**DATA PROVIDED**:
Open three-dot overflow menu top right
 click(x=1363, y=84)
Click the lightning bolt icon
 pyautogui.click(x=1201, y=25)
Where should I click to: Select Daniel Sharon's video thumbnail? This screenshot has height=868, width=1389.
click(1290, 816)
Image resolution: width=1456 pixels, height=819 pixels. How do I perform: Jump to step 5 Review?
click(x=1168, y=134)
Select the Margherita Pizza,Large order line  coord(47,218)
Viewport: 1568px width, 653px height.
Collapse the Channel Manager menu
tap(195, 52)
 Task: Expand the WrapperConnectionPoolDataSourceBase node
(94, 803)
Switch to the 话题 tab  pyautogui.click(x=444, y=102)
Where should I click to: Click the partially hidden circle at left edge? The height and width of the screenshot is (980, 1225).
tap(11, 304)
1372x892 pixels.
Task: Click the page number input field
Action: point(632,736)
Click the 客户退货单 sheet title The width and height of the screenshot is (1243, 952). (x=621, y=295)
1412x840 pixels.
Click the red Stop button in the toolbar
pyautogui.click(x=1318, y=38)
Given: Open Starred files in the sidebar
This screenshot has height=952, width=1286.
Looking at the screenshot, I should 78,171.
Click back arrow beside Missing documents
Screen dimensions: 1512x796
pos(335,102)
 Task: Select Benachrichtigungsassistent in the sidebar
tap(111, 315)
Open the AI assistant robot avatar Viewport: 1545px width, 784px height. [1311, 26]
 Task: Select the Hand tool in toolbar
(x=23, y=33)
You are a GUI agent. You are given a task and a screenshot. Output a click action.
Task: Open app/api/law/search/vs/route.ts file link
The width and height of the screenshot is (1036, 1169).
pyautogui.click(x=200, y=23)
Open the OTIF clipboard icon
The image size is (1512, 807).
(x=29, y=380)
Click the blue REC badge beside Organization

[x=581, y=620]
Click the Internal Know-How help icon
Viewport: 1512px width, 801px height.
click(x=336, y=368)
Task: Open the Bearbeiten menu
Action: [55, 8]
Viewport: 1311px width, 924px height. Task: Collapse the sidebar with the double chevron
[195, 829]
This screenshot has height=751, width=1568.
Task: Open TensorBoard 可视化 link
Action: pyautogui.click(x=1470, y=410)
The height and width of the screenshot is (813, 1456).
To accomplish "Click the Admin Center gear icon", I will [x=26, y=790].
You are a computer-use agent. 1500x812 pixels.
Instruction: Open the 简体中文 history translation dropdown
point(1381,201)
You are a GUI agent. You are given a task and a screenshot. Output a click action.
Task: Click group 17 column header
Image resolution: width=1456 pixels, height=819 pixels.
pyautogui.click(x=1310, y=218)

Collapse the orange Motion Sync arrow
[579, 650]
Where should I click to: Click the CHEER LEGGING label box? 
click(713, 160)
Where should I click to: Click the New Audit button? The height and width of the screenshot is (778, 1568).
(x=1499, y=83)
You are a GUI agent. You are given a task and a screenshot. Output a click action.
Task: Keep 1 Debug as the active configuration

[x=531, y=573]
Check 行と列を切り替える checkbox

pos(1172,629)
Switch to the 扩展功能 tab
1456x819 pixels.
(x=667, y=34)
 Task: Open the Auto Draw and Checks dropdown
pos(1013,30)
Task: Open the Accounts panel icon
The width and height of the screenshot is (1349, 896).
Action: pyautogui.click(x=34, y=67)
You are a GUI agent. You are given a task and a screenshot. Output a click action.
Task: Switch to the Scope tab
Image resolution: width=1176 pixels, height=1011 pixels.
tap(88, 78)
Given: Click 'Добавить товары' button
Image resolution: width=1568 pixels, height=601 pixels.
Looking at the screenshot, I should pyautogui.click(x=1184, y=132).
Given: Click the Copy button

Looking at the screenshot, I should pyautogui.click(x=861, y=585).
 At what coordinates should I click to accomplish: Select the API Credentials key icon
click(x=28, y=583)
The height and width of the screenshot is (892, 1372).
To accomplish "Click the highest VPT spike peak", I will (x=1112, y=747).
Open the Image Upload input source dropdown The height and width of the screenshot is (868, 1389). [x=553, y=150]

**INSTRUCTIONS FOR THE TASK**: Would you please write the entries out again in full, exactly as given?

**TASK ANSWER**:
Open three-dot overflow menu top right
 click(x=1363, y=84)
Click the lightning bolt icon
 pyautogui.click(x=1201, y=25)
Where should I click to: Select Daniel Sharon's video thumbnail? This screenshot has height=868, width=1389.
click(1290, 816)
Image resolution: width=1456 pixels, height=819 pixels. How do I perform: Jump to step 5 Review?
click(x=1168, y=134)
Select the Margherita Pizza,Large order line  coord(47,218)
Viewport: 1568px width, 653px height.
Collapse the Channel Manager menu
tap(195, 52)
 Task: Expand the WrapperConnectionPoolDataSourceBase node
(94, 803)
Switch to the 话题 tab  pyautogui.click(x=444, y=102)
Where should I click to: Click the partially hidden circle at left edge? The height and width of the screenshot is (980, 1225).
tap(11, 304)
1372x892 pixels.
Task: Click the page number input field
Action: point(632,736)
Click the 客户退货单 sheet title The width and height of the screenshot is (1243, 952). (x=621, y=295)
1412x840 pixels.
Click the red Stop button in the toolbar
pyautogui.click(x=1318, y=38)
Given: Open Starred files in the sidebar
This screenshot has height=952, width=1286.
Looking at the screenshot, I should 78,171.
Click back arrow beside Missing documents
Screen dimensions: 1512x796
pos(335,102)
 Task: Select Benachrichtigungsassistent in the sidebar
tap(111, 315)
Open the AI assistant robot avatar Viewport: 1545px width, 784px height. [1311, 26]
 Task: Select the Hand tool in toolbar
(x=23, y=33)
You are a GUI agent. You are given a task and a screenshot. Output a click action.
Task: Open app/api/law/search/vs/route.ts file link
The width and height of the screenshot is (1036, 1169).
pyautogui.click(x=200, y=23)
Open the OTIF clipboard icon
The image size is (1512, 807).
(x=29, y=380)
Click the blue REC badge beside Organization

[x=581, y=620]
Click the Internal Know-How help icon
Viewport: 1512px width, 801px height.
click(x=336, y=368)
Task: Open the Bearbeiten menu
Action: [55, 8]
Viewport: 1311px width, 924px height. Task: Collapse the sidebar with the double chevron
[195, 829]
This screenshot has height=751, width=1568.
Task: Open TensorBoard 可视化 link
Action: pyautogui.click(x=1470, y=410)
The height and width of the screenshot is (813, 1456).
To accomplish "Click the Admin Center gear icon", I will [x=26, y=790].
You are a computer-use agent. 1500x812 pixels.
Instruction: Open the 简体中文 history translation dropdown
point(1381,201)
You are a GUI agent. You are given a task and a screenshot. Output a click action.
Task: Click group 17 column header
Image resolution: width=1456 pixels, height=819 pixels.
pyautogui.click(x=1310, y=218)

Collapse the orange Motion Sync arrow
[579, 650]
Where should I click to: Click the CHEER LEGGING label box? 
click(713, 160)
Where should I click to: Click the New Audit button? The height and width of the screenshot is (778, 1568).
(x=1499, y=83)
You are a GUI agent. You are given a task and a screenshot. Output a click action.
Task: Keep 1 Debug as the active configuration

[x=531, y=573]
Check 行と列を切り替える checkbox

pos(1172,629)
Switch to the 扩展功能 tab
1456x819 pixels.
(x=667, y=34)
 Task: Open the Auto Draw and Checks dropdown
pos(1013,30)
Task: Open the Accounts panel icon
The width and height of the screenshot is (1349, 896).
Action: pyautogui.click(x=34, y=67)
You are a GUI agent. You are given a task and a screenshot. Output a click action.
Task: Switch to the Scope tab
Image resolution: width=1176 pixels, height=1011 pixels.
tap(88, 78)
Given: Click 'Добавить товары' button
Image resolution: width=1568 pixels, height=601 pixels.
Looking at the screenshot, I should pyautogui.click(x=1184, y=132).
Given: Click the Copy button

Looking at the screenshot, I should pyautogui.click(x=861, y=585).
 At what coordinates should I click to accomplish: Select the API Credentials key icon
click(x=28, y=583)
The height and width of the screenshot is (892, 1372).
To accomplish "Click the highest VPT spike peak", I will (x=1112, y=747).
Open the Image Upload input source dropdown The height and width of the screenshot is (868, 1389). [x=553, y=150]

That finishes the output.